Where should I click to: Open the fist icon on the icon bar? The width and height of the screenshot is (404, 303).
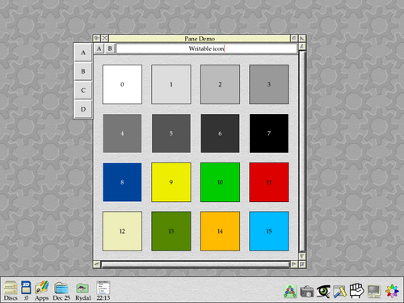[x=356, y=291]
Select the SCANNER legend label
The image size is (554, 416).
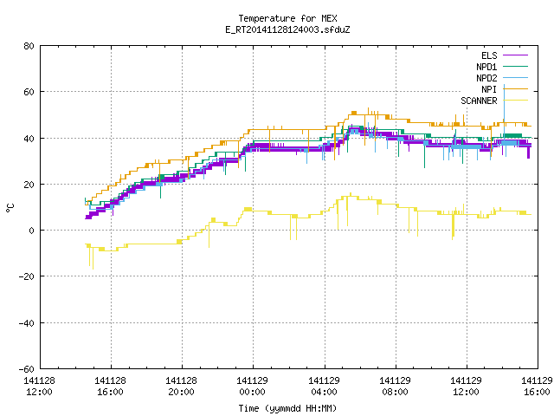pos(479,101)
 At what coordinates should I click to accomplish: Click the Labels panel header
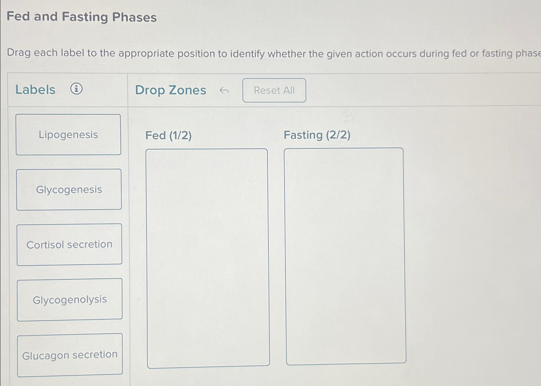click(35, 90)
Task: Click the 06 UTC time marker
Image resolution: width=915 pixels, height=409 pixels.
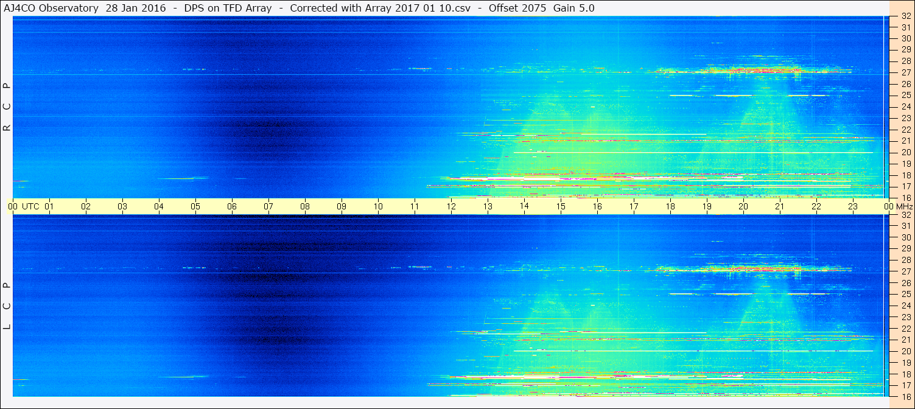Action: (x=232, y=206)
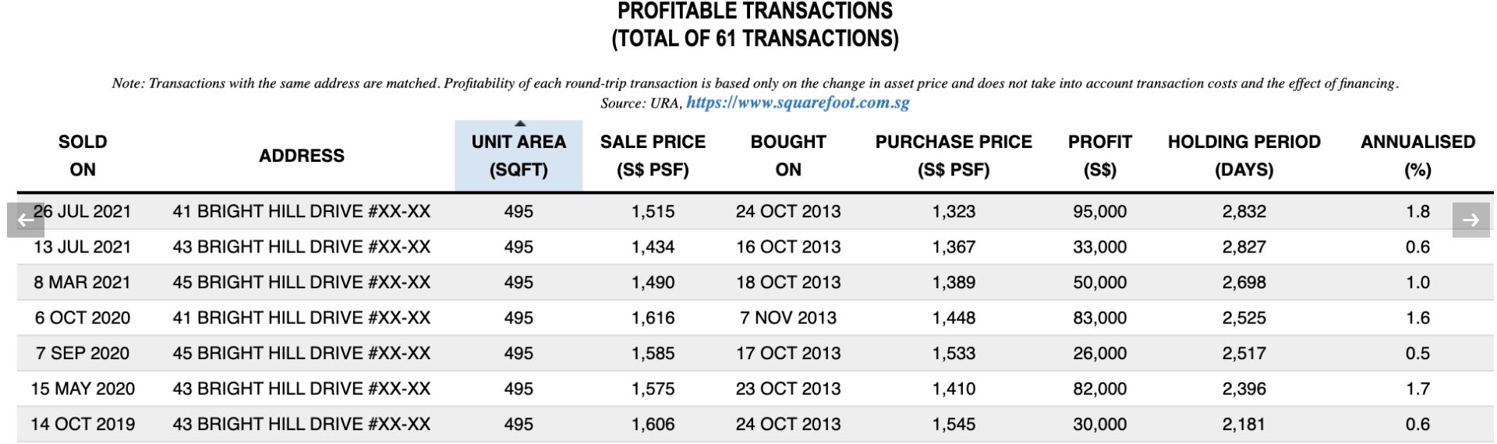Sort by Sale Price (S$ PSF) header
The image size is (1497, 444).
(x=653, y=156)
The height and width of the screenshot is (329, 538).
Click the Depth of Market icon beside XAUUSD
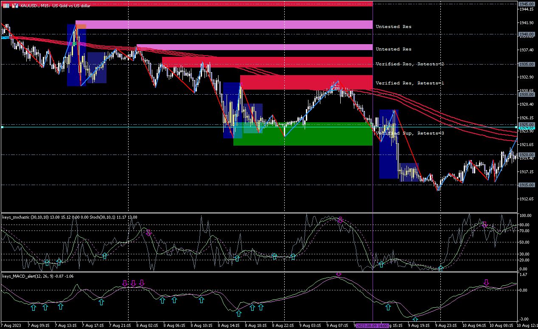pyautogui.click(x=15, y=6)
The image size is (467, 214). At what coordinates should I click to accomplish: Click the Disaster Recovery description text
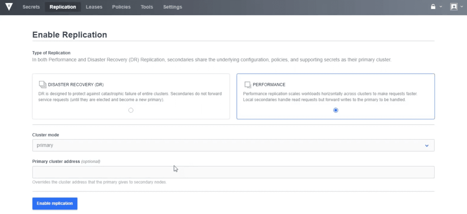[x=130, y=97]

• _Exercise goal_: Copy out the entries verbatim, but skip every picture.

• _Exercise response_:
Where should I click to: Open the fist icon on the icon bar? The width and height of the screenshot is (404, 303).
[x=356, y=291]
Select the SCANNER legend label
The image size is (554, 416).
pos(479,101)
 At what coordinates should I click to accomplish: Click the Labels panel header
click(35, 90)
Task: Click the 06 UTC time marker
Image resolution: width=915 pixels, height=409 pixels.
Action: (x=232, y=206)
Sort by Sale Price (S$ PSF) header
The image size is (1497, 444).
(x=653, y=156)
The height and width of the screenshot is (329, 538).
Click the Depth of Market icon beside XAUUSD
pyautogui.click(x=15, y=6)
The image size is (467, 214). At what coordinates should I click to accomplish: Click the Disaster Recovery description text
[x=130, y=97]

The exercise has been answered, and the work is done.